- _Exercise goal_
Take the lines below beginning at the line that has "You are a computer-use" and stopping after the line that has "Instruction: Expand the", and print them exactly as they are, with no other lines.

- _Supplied data_

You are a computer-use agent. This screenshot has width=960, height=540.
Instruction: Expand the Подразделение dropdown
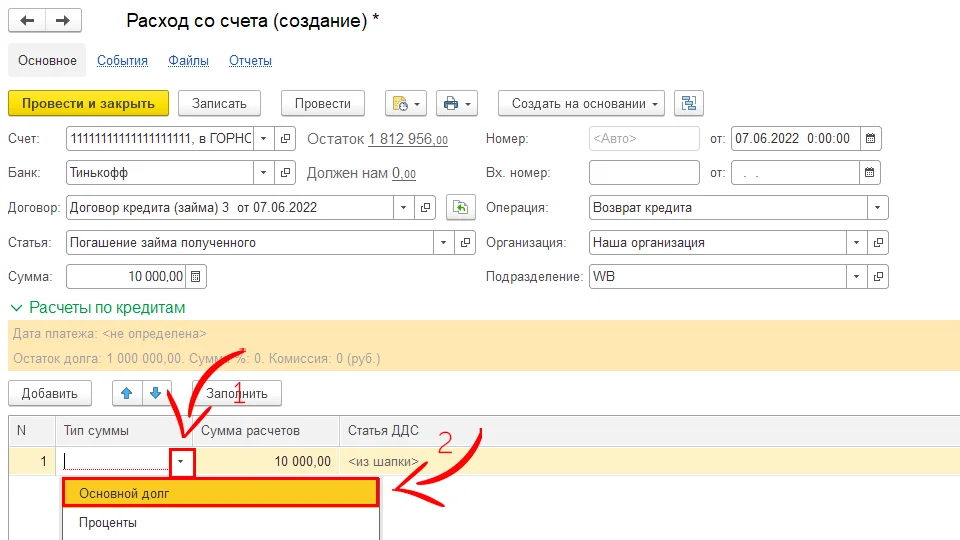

==

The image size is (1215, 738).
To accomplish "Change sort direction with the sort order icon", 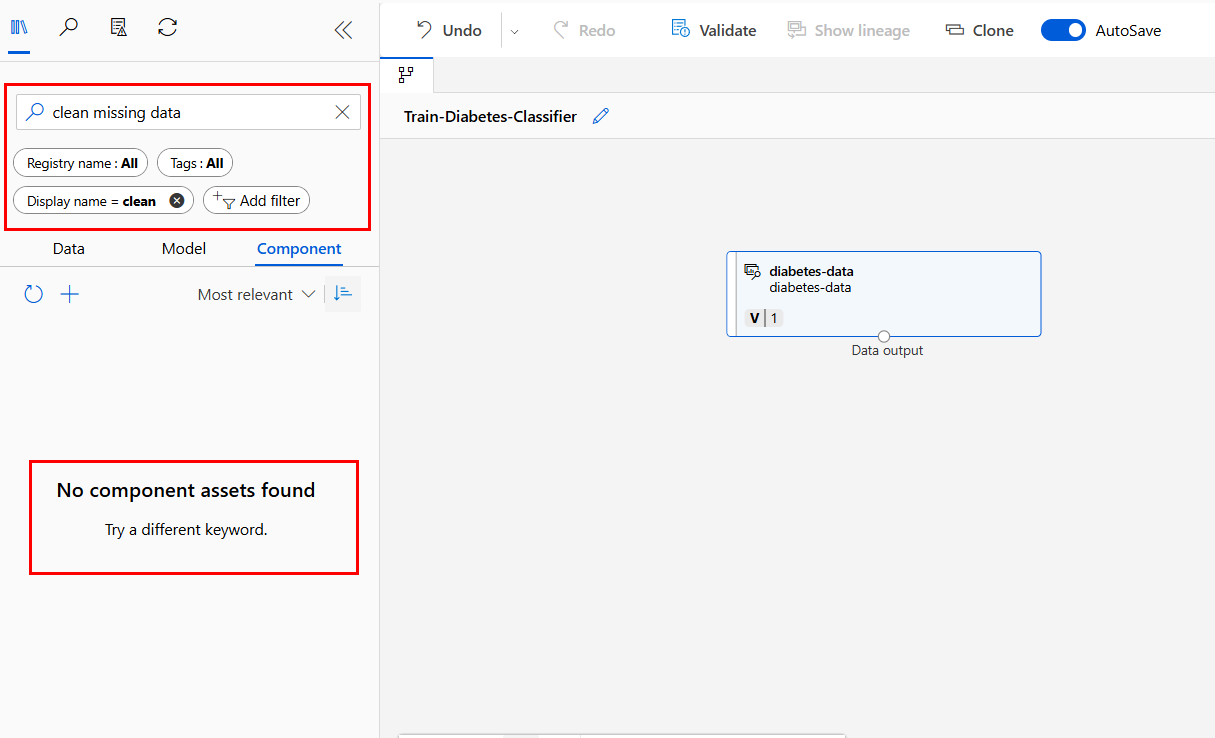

--

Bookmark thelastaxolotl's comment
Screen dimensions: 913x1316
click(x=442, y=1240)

- _Finished exercise_
You are a computer-use agent. This screenshot has width=960, height=540.
Instruction: Expand the Подразделение dropdown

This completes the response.